First Observation: Look from the End

The lexicographical order of permutations is dominated by the rightmost elements.

For example, a 100-element array [1,2,3,4,....,99,100].

• To generate the next permutation, it’s often sufficient to examine only the last few elements.
• In this case, simply swapping the last two numbers (99 and 100) yields the next permutation: [1, 2, 3, ..., 98, 100, 99]

This leads to a natural strategy:

• Scan the array from right to left, focusing on where the descending trend breaks..

Second Observation: Descending Order = Maximum Permutation

If the array is in completely descending order (e.g., [9, 8, 7, 6, 5]), we have reached the maximum possible permutation.
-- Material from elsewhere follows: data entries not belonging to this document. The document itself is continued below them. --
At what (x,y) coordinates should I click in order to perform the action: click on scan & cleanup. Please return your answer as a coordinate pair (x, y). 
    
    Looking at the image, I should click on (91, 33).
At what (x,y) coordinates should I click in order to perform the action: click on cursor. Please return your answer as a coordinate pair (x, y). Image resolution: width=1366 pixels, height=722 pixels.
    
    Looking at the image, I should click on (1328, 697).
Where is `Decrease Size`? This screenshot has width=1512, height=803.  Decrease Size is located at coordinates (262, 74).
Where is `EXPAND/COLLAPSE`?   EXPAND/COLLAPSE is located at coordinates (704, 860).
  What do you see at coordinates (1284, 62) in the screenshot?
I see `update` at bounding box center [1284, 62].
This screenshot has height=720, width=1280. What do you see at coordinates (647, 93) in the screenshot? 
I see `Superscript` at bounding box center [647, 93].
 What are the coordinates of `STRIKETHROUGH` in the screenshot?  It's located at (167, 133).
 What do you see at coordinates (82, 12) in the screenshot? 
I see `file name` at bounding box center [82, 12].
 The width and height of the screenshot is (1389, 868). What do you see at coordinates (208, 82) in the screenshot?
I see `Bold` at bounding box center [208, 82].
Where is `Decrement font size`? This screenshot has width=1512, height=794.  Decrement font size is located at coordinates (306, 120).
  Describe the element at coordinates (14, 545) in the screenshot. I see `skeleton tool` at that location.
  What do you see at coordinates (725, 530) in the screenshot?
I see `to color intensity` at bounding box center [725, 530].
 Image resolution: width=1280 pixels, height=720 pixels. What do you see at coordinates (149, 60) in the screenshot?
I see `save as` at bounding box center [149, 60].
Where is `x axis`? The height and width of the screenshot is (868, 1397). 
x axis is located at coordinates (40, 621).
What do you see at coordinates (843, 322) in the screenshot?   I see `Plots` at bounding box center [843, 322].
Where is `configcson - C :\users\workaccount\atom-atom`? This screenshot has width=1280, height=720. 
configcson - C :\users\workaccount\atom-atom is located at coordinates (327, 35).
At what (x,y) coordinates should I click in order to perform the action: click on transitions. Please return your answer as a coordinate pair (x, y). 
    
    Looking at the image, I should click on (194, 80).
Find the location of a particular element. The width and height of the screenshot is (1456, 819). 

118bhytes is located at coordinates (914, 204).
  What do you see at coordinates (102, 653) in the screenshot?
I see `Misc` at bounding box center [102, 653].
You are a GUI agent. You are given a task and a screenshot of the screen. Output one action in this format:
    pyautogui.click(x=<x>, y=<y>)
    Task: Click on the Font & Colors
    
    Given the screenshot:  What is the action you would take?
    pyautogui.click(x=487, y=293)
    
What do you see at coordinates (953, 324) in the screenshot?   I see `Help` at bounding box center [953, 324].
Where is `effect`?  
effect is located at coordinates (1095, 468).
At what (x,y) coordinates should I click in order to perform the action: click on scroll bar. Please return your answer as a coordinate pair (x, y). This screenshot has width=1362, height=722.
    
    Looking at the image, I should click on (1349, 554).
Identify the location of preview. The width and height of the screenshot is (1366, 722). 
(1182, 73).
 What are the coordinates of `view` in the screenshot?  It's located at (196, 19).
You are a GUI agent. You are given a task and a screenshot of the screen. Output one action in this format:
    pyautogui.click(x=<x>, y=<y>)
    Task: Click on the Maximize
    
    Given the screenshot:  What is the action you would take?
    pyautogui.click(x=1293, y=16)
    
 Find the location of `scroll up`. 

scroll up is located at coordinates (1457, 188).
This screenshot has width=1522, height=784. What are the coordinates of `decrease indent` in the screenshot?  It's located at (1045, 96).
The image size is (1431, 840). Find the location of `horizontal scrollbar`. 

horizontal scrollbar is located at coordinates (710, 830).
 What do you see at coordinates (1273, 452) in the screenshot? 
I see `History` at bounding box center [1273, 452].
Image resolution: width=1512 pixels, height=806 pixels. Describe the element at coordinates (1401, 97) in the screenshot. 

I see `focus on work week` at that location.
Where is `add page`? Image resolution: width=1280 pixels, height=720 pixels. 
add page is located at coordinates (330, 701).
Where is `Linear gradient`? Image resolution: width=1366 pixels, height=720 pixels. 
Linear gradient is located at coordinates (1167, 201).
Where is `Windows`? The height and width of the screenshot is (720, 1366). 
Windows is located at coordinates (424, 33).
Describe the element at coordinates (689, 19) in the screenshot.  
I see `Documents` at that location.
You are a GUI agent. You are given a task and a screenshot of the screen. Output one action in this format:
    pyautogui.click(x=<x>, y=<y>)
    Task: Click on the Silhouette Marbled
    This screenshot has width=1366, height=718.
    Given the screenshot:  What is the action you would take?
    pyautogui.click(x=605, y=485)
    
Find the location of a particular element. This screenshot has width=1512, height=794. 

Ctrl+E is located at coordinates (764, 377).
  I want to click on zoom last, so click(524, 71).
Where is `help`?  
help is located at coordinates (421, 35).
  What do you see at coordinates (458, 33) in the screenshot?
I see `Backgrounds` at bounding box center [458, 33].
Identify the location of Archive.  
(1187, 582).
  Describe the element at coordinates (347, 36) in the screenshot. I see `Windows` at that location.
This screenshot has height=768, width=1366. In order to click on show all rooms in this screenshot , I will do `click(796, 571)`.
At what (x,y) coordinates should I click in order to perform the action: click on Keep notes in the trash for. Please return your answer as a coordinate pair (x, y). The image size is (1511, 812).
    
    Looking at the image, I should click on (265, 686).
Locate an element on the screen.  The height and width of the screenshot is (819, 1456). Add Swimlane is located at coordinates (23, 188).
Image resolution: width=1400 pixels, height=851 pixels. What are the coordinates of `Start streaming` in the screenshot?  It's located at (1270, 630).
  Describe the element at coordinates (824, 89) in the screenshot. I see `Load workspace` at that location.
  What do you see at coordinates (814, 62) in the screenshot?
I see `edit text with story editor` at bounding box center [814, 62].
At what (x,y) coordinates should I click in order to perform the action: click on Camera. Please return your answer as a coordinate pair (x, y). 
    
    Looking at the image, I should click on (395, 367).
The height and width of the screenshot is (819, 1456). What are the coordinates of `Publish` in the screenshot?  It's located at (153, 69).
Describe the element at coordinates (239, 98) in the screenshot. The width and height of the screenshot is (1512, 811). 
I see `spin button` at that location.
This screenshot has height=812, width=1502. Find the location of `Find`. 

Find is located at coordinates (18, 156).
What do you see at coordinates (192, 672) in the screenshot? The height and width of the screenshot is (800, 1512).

In this case, the next permutation is the minimum one:

• Simply reverse the entire array to get [5, 6, 7, 8, 9].

Third Observation: The Pivot Point Determines the Next Step

While scanning from right to left, we look for the first pair of adjacent elements where the left element is less than the right one —
that is, we find the largest index l such that: numsnums[l - 1] < nums[l].

• The subarray to the right of l (nums[l ... n-1]) is in descending order and represents the maximum permutation for that subset.

• This pivot point l marks where the descending sequence (from the end) breaks.

• To generate the next permutation, we need to:
  • Identify the smallest value in nums[l-1...n-1] that is greater than nums[n-1]. Since the suffix nums[l ... n-1] is in descending order, this will be: min(nums[l-1], nums[n-1])

e.g., nums = [x, 7, 6, 5, 3]

• l = 1 is the pivot point.

• The suffix [7, 6, 5, 3] is in descending order.

• Case 1: x < 3: (e.g., x = 2)
  • We find that 3 is the smallest number in the suffix that is larger than x
  • So we swap x and 3: the prefix becomes [3, ...]
  • Then we reverse the remaining suffix: [7, 6, 5, 2] → [2, 5, 6, 7]
  • Final result: [3, 2, 5, 6, 7]
• Case 2: x ≥ 3 (e.g., x = 4)
  • We find the next smallest number in the suffix greater than x is 5
  • Swap x and 5: prefix becomes [5, ...]
  • Reverse the suffix: [7, 6, 4, 3] → [3, 4, 6, 7]
  • Final result: [5, 3, 4, 6, 7]

📌 Algorithm

• (1) Find the pivot:
  Scan from right to left to find the first index l such that nums[l - 1] < nums[l].

• (2) If such an index exists:
  • Find the largest index r such that nums[r] > nums[l - 1]
  • Swap nums[l - 1] and nums[r]
• (3) Reverse the suffix: Reverse the subarray nums[l ... n - 1] to get the lowest order for that suffix.

This ensures the next permutation is the smallest one that is strictly greater than the current configuration.

Solution

class Solution {
    public void nextPermutation(int[] nums) {
        if(nums.length == 1) return;

        int l = nums.length - 1, r = l;

        // Step 1: find the first index l such that nums[l - 1] < nums[l]
        while (l > 0 && nums[l - 1] >= nums[l]) {
            l--;
        }
         // If no such index found → array is in descending order
        if(l == 0){
            reverse(0,r,nums);
            return;
        }

        // Step 2: find the rightmost number greater than nums[l - 1]
        while(nums[r] <= nums[l-1]){
            r--;
        }
        
        swap(l-1, r, nums);
        reverse(l, nums.length-1, nums);
    }

    public void swap(int l, int r, int[] nums){
        int temp = nums[l];
        nums[l] = nums[r];
        nums[r] = temp;
    }

    public void reverse(int l, int r, int[] nums){
        while(l < r){
            swap(l, r, nums);
            l++;
            r--;
        }
    }
}

Time Complexity: O(N)
Space Complexity: O(1)